La coupe du Monde vient de débuter en Afrique du Sud et la rancoeur que les Irlandais portent aux Bleus ne faiblit pas.
J’ai été contactée par le Parisien pour écrire un article sur comment les Irlandais vivaient le match France-Uruguay de vendredi soir dernier. Je suis allée au Sinnotts, un pub qui a wiffi ce qui m’a permis d’envoyer mon papier en direct. Je dois avouer que la situation était très stressante car je devais à la fois interroger les clients du Pub, prendre des photos et écrire !
La majorité des Irlandais qui m’a répondu souhaitait évidemment voir la France perdre. Certain avaient même parié sur sa défaite et d’autre portaient le T-shirt, ” Anyone but France”. C’était en effet très important pour eux d’être présents au Mondial 2010; c’était un moyen d’oublier la crise qui sévit durement dans le pays, de reprendre espoir… L’Irlande n’a en tout et pour tout participé seulement trois fois à la Coupe du Monde. En 1990, ils étaient parvenus à arriver en quart de finale ce qui avait plongé le pays dans une euphorie générale. Le pays entier avait arrêté de travailler et ceux qui était aller supporter leur équipe en Italie devait demander à leur famille d’envoyer de l’argent pour leur permettre de rester plus longtemps.
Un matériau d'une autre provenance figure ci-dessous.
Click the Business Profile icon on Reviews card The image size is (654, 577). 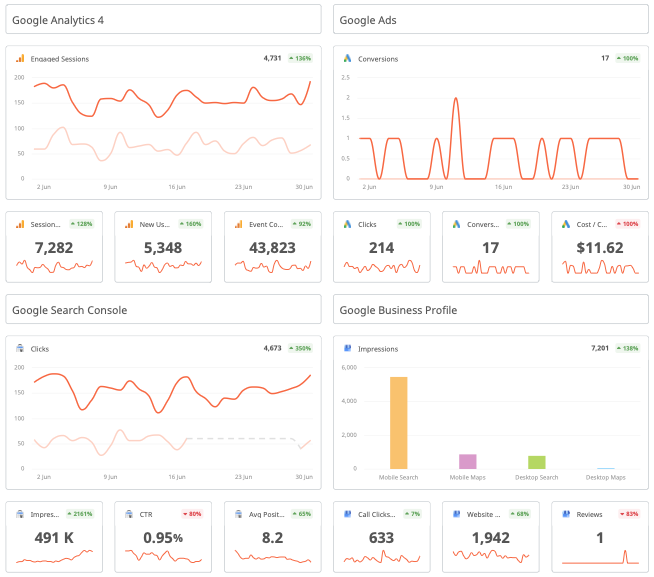[565, 514]
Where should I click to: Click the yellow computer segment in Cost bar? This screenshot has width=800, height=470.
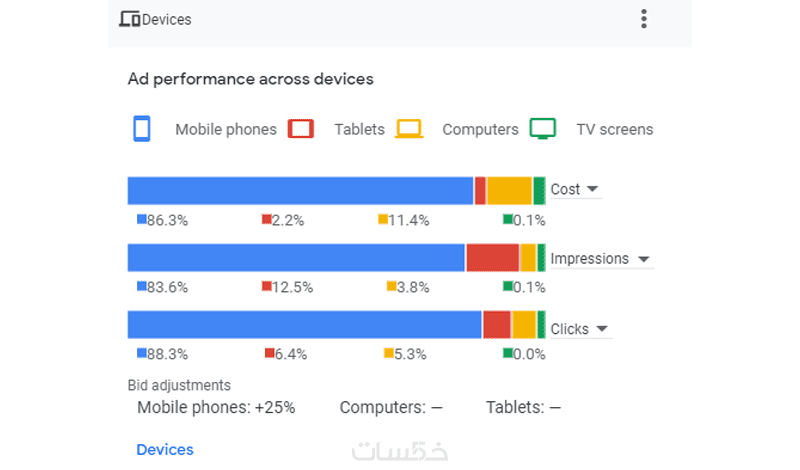[x=509, y=190]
La main volontaire de Thierry Henry a mis fin à ce rêve, voilà pourquoi ils lui en veulent particulièrement…
On m’a raconté que des employés de société de nettoyage seraient allés jusqu’à repeindre leur aspirateur “Henry” pour ne plus avoir à travailler avec un outil arborant le nom du tricheur français. Aussi, certaines compagnies utilisent cette rancoeur pour faire des campagnes marketing. Pizza Hut fait gagner des pizzas à chaque fois qu’un point est marqué contre les Bleus.
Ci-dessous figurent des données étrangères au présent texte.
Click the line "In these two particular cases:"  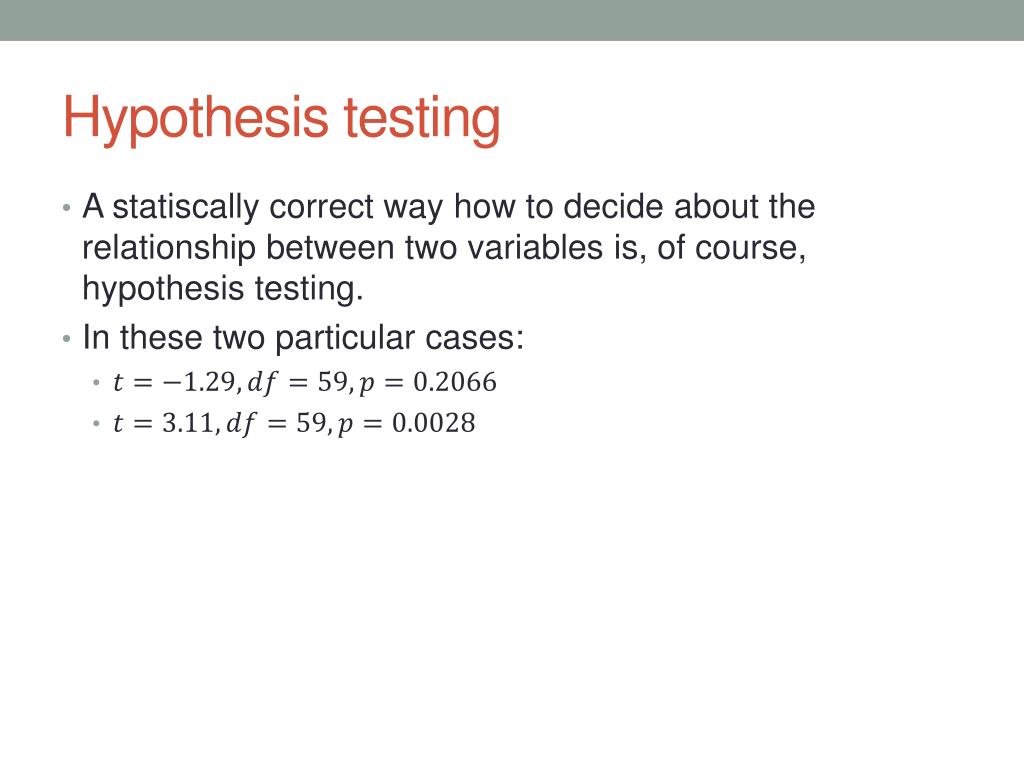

Pourtant, on peut tirer notre chapeau aux Irlandais. Certes, ils nous en veulent, mais beaucoup relativisent et admettent que le fameux coup de main aurait très bien pu être le fait d’un joueur irlandais. “Ca fait partie du jeu, c’est comme ça”, ai-je souvent entendu. Pendant le match, ils ont beaucoup huées la France mais une fois le match terminé, dont le résultat nul ne fait plaisir à personne, ils sont retournés à leur Guinness. La vie ne s’arrête pas pour autant.